Clearly, says Stewart, IU required a tool that could do both. “The majority of what we have is either [in] Oracle databases or it’s [in] flat files,” he comments. “There are, in addition, some MySQL databases, some data that’s kept in Excel, and some data in other formats. All of the flat file data is unstructured.”

Enter DiscoveryLink

At around the same time that IU was building CLSD, IBM Corp. announced DiscoveryLink, a middleware technology that exploits software “wrappers”—basically, adapters which interface with a data source—to facilitate single query access to databases.

DiscoveryLink, which IBM designed specifically for the biomedical and life sciences industries, seemed like the answer to IU’s prayers: It eliminated the need to code multiple, point-to-point connections to data sources and provided a virtual view of multiple heterogeneous data sources. IBM even provided toolkit APIs that made it possible for IU to build DiscoveryLink wrappers to communicate with proprietary or unsupported data sources. Not surprisingly, says Stewart, IU started working with the DiscoveryLink product shortly after it became available.

When Big Blue announced a beta version of a product called DB2 Information Integrator, however, IU also climbed on board. After all, DB2 Information Integrator promised to expand the selection of available DiscoveryLink adapters, but brought a bevy of new features to the table, as well, including integrated in-memory text search capabilities and the ability to integrate information from the Web. “DiscoveryLink was what we started building with, but we felt that [DB2] Information Integrator had enough extras to justify testing it,” Steward comments.

Jeff Jones, IBM’s director of strategy for data management, says that DB2 Information Integrator is available in two flavors—DB2 Information Integrator and DB2 Information Integrator for Content. “One is really meant to attract developers on the database side and the other on the content side, so when you write applications to either of these two interfaces, DB2 Information Integrator goes to work for you using the [programming] language that you chose,” he explains.

IU is still in the process of implementing Information Integrator, but Stewart says that he likes what he’s seen so far. “We think this is an excellent product, and, in our opinion, one of the benefits of the product is that it frees one from the vagaries of the database software market,” he notes. “You can access whatever you’re working with, whether it’s [a life sciences database such as] HMMR or just data that’s in Oracle, from one place.”

Stewart also sings the praises of the extensive array of data source wrappers that IBM has provided for DB2 Information Integrator and DiscoveryLink. “One can use smaller programs, called either parsers or wrappers, that let one access external data sources ranging from some of the commonly used public data sources to XML,” he continues. “What we found with Information Integrator is first a growing suite of modules that permit one to access the key data sources for biomedical research, and because there is a pool of these wrappers and parsers being developed, it’s very easy to implement Information Integrator.”
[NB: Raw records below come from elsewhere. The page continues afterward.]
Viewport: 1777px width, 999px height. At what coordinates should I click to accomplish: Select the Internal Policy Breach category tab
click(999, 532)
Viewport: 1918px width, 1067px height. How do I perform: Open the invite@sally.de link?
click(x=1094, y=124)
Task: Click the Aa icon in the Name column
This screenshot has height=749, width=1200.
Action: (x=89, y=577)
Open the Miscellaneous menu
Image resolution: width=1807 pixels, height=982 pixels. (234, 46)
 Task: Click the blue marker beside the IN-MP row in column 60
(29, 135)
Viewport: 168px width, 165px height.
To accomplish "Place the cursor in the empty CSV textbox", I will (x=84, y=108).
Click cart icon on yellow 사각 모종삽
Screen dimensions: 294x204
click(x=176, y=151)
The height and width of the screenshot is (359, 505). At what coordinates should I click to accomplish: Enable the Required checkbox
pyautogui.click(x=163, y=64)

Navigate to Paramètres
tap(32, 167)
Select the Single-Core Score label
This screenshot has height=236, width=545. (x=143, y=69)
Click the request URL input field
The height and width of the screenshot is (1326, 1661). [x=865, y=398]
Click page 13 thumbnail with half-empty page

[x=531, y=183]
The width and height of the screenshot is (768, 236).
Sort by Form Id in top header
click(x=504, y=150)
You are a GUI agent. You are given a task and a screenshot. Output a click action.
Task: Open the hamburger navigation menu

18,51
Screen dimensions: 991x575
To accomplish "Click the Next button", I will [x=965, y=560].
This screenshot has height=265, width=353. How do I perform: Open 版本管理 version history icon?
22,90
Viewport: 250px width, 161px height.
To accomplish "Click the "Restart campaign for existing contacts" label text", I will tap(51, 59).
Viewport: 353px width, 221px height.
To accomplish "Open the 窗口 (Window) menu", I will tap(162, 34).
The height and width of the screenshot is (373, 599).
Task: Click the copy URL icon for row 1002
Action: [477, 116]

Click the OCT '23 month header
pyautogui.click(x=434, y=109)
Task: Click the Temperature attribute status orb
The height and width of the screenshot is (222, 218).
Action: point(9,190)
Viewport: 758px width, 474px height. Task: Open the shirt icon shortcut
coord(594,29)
IBM’s Jones argues DB2 Information Integrator’s federated architecture makes it an ideal platform for EII: “This does not require that you stage anything anywhere. This is a direct access story. The primary purpose that we see with this is enabling an application to go into any database that it has to to get data.”

Although IU is a large Oracle shop, Stewart says that he more or less agrees with this assessment. “From the standpoint of the databases that one is interacting with, I think the federated approach is the only viable approach for the future, particularly in biomedical data, where one might well have a data resource that one might be willing to expose partially, but would not be willing to let another entirely copy,” he says. “Because of the federated approach, you’re accessing data, but leaving the decisions about how much data is exposed at your remote sites up to the data owners.”

About the Author

Stephen Swoyer is a Nashville, TN-based freelance journalist who writes about technology.